As a cell increases in size, the volume increases much more quickly than the surface area. This is a problem because if the cell gets too large, more difficult to get sufficient amounts of oxygen and nutrients in and waste products out.

Before it becomes too large, a growing cell divides forming two “daughter” cells. This process is called cell division.

Cell division solves the problem of information storage because each daughter cell gets one complete set of genetic information. Cell division solves the problem of surface- area-to-volume-ratio by increasing surface area and decreasing volume.

The cell cycle is the series of events that cells go through as they grow and divide. During the cell cycle, a cell grows, prepares for division, and divides to form two daughter cells. DRAW THIS!!! G1G1 S G2G2

Interphase is divided into the G 1, S, and G 2 stages.

During the G 1 phase, cells increase in size and make new proteins and organelles.

During the S phase, chromosomes (DNA) are replicated (copied).

During the G 2 phase, many of the organelles and molecules required for cell division are Assembled. When the events of the G 2 phase are completed, the cell is ready to enter mitosis and begin the process of cell division.

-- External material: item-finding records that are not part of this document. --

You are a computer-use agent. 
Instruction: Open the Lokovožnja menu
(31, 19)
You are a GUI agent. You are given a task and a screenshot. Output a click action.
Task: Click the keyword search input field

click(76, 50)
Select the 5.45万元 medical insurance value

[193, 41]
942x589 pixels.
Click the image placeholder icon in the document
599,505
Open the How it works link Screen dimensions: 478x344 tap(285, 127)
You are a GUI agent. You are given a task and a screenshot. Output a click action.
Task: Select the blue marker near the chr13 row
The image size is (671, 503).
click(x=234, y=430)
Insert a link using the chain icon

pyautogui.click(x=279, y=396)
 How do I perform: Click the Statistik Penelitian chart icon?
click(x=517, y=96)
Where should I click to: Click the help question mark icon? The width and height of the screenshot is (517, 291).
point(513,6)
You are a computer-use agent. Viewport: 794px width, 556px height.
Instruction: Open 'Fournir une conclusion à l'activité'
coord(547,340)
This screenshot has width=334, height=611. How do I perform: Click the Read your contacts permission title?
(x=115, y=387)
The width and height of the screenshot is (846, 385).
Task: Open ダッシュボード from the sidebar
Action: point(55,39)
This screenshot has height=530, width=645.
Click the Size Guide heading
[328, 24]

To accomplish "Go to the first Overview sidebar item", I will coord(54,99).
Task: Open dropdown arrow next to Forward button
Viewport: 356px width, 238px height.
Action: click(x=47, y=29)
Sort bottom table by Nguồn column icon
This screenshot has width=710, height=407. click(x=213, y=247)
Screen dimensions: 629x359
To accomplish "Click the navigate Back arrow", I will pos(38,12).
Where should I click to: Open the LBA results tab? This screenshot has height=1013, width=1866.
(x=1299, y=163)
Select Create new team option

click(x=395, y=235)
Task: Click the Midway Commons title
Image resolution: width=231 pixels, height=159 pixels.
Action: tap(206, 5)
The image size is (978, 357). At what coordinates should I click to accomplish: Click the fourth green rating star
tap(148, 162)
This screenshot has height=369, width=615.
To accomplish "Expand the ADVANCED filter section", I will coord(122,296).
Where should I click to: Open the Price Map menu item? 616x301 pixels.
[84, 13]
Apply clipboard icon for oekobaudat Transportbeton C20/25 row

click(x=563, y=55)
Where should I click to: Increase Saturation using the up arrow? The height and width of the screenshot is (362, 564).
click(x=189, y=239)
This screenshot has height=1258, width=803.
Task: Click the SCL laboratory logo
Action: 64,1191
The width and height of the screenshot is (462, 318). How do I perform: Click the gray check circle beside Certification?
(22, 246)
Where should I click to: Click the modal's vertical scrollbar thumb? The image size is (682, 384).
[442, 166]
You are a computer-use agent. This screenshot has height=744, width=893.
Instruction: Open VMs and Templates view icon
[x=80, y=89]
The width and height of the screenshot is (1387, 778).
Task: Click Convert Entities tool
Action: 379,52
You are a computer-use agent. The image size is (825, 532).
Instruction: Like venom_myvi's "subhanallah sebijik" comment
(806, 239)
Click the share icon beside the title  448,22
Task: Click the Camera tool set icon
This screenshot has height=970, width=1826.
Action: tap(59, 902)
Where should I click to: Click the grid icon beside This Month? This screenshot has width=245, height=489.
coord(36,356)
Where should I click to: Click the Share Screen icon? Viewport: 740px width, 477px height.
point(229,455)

All cells do not move through the cell cycle at the same rate. Muscle cells and nerve cells do not divide once they have developed. Skin, digestive tract, and bone marrow cells divide rapidly throughout life.

Cancer is a disorder in which some of the body’s own cells lose the ability to control growth.

Cancer cells do not respond to the signals that regulate the growth of most cells. Cancer cells divide uncontrollably and form masses of cells called tumors. Tumors are harmful because they damage surrounding tissues.

Cancer cells may break loose from tumors and spread (metastasis) throughout the body.

Cancer may be caused by tobacco, radiation, or viral infection. All cancers have one thing in common: The control over the cell cycle has broken down.

A large number of cancer cells have a defect in the p53 gene. The p53 gene normally halts the cell cycle until all chromosomes have been replicated.